La salle de comité était pleine à craquer, mercredi après-midi, à Ottawa, pour assister à un témoignage historique, celui de la première Autochtone à se voir confier un siège à la Cour suprême du Canada en 147 ans.

S’exprimant en abénaki, en français, puis en anglais, la juge O’Bonsawin a parlé de quelques-unes de ses expériences formatrices. De son père machiniste qui lui a raconté qu’on l’appelait jadis « le petit sauvage ». De la fois où un avocat l’a appelée « notre Pocahontas du Nord » dans une conversation avec un collègue.

De cette fois, aussi, où une enseignante a voulu la décourager de poursuivre son rêve d’étudier en droit.

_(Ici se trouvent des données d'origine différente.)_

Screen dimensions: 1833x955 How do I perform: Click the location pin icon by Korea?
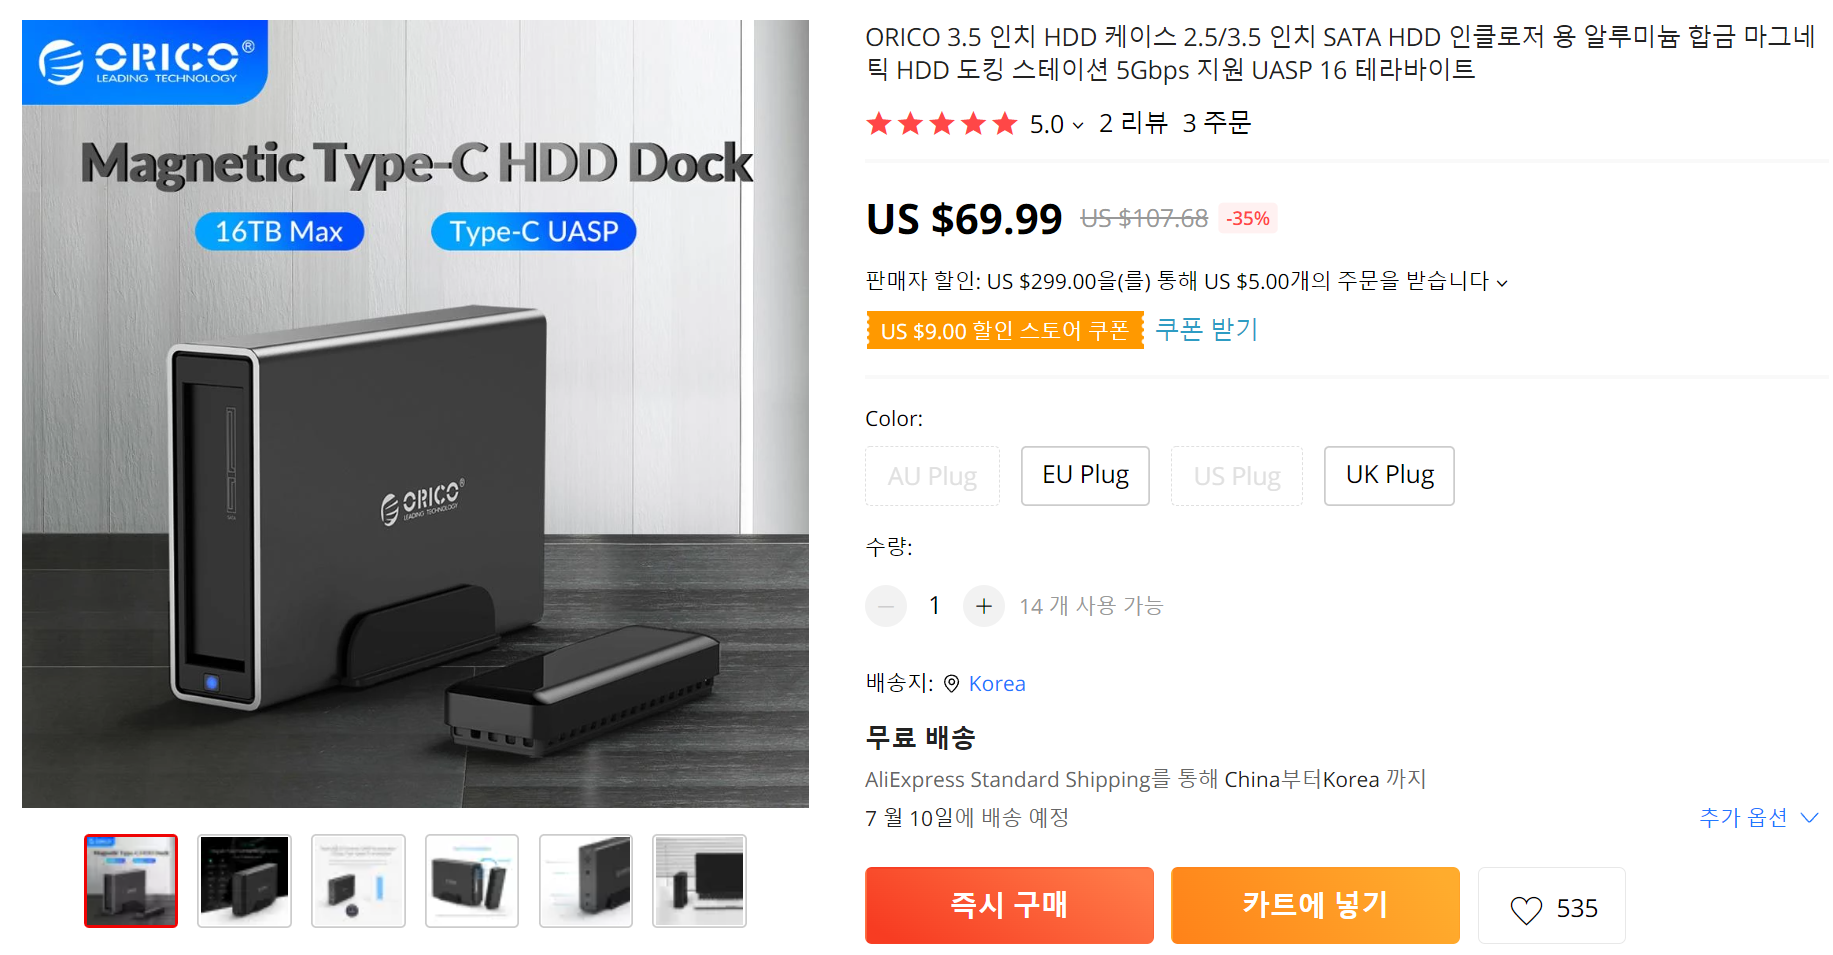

Au secondaire, quand le temps est venu de faire mon choix de carrière, je me suis fait dire que comme petite francophone du nord de l’Ontario, la carrière d’avocate n’était peut-être vraiment pas pour moi.

Michelle O’Bonsawin

« Je me suis dit : « Ah ouin ? Regardez-moi ben aller » », a-t-elle lâché.

La magistrate a répondu, souvent avec humour, aux questions de députés et de sénateurs. Elle a fait rire dans la salle lorsqu’elle a repris le sénateur Pierre Dalphond, ancien juge à la Cour d’appel du Québec, qui l’avait rajeunie de deux ans dans la prémisse de sa question.

« Je dois vous corriger et dire que j’ai 48 [ans], pas 46. Souvent, tu veux dire que t’es plus jeune, mais quand t’es juge, c’est toujours mieux d’avoir l’air un petit peu plus vieille », a lâché celle qui a grandi à Hanmer, un petit village hors réserve situé près de Sudbury.

Là, hors réserve, sa famille a connu « l’adversité », a indiqué celle dont l’inhabituel nom de famille détonnait. « J’ai toujours été très consciente de mon identité autochtone. Une identité que j’affirme, et qui me représente », a-t-elle déclaré à la table du comité.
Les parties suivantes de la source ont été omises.